あやかしお宿の天神屋で食事処を営む日常が戻り、葵は折尾屋から贈られた豪華な食材に心を躍らせる。 だがその矢先、仲居の春日が「北の地へ嫁入りする」という知らせが舞い込む。 変わりゆく日々に想いが揺れる中、大旦那のことをもっと知りたいと願う葵。 しかし彼の過去はいまだ深い謎に包まれており――それぞれの決意が交錯し、物語は新たな幕を開ける。
春日の婚約者となったキヨは、幼き頃、ある出来事をきっかけに離れ離れになった相手だった。 そんな春日は、右大臣の娘であることで周囲に気遣われ、仲居の仕事もままならない日々を送っていた。 見かねた葵は夕がおで手伝ってもらうことにし、二人は天神屋の新しいお土産の開発に励む。
秋祭りで賑わう天神屋。
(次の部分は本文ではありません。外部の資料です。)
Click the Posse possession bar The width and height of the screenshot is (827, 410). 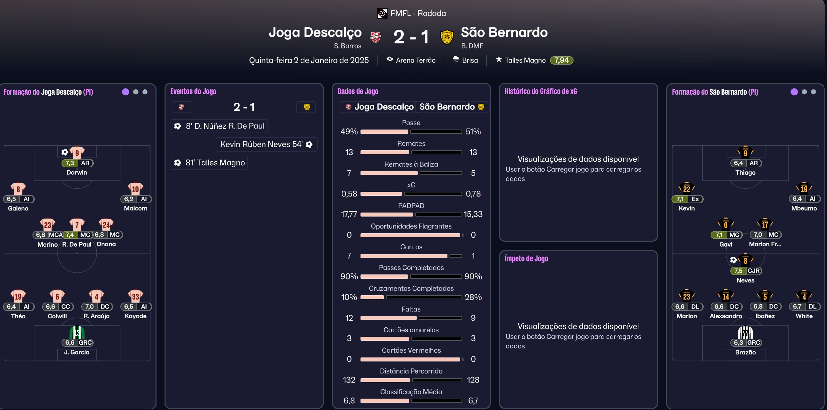pos(411,132)
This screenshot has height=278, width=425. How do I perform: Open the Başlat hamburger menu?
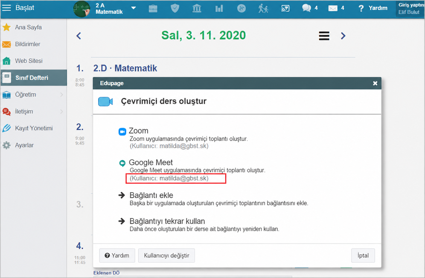click(6, 8)

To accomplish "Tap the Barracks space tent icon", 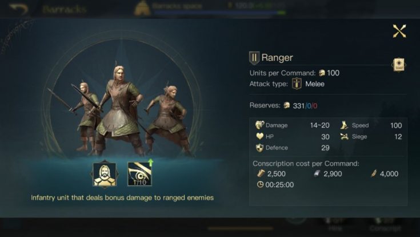I will [142, 8].
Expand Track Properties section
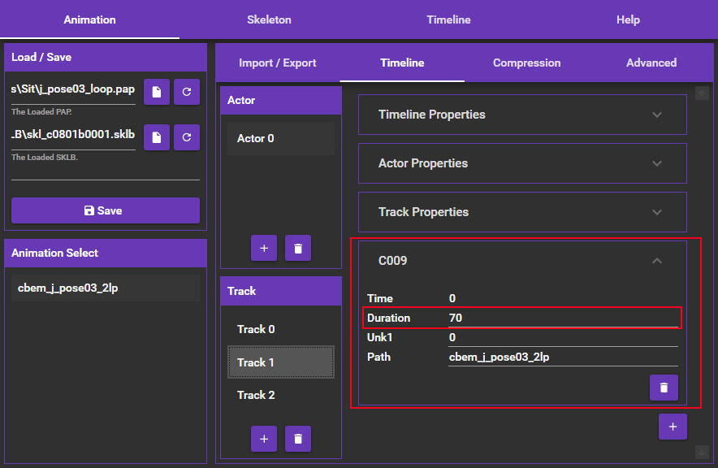 (522, 212)
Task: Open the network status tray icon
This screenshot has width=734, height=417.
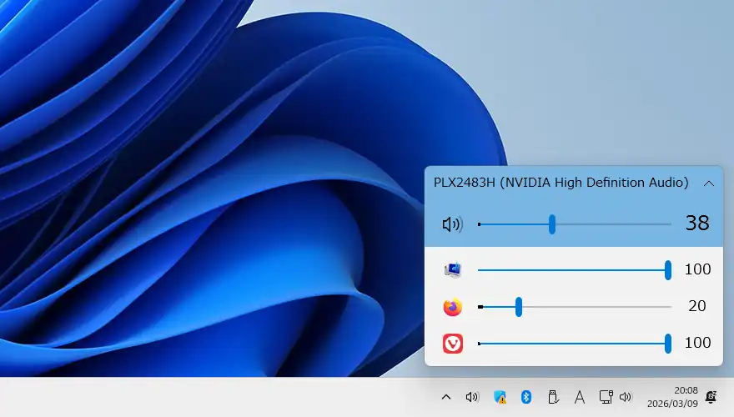Action: [606, 397]
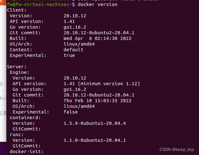Click the CSDN @keep_top watermark
The image size is (199, 155).
pyautogui.click(x=177, y=150)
旅立ちが迫る春日は、葵と共に夕がおで懸命に働き、訪れる客をもてなす。 春日の嫁入りに反対している元若女将のお涼も、そのひたむきな姿を見ていて――。 そして祭りの夜、葵は大旦那から妖王の召しで妖都へ向かうことを聞かされ、ある物を託される。
突如現れた雷獣の宣告が、天神屋を揺るがす。 真実を探るため、白夜は星華丸の宙船夜間飛行に乗じ、妖都へ赴くことに。 葵もまた、星華丸のお客様をもてなす料理人として同行を依頼され、新たな食事処を開いて腕を振るう。 やがて妖都へ降り立った葵は、妖王家の幼い御子と出会う――。
妖王家の御子である竹千代は、とある事情からあまり食事をしようとしなかった。 心配する葵は、彼の好きな絵本をきっかけに、一緒に料理を作ることに。 そんな折、葵は買い出しの途中で聞き覚えのある声に導かれ、たどり着いた先で不思議な扉を開く――。
雷獣と遭遇してしまった葵は、大旦那の現状を知らされて心を乱される。 そして白夜から語られる、天神屋と大旦那に秘められた真実もまた、隠世にとってもっとも恐れるべきものだった。 やがて夕がおへ戻った葵に、銀次は大旦那不在で大忙しの従業員たちに差し入れをしてほしいと依頼して――。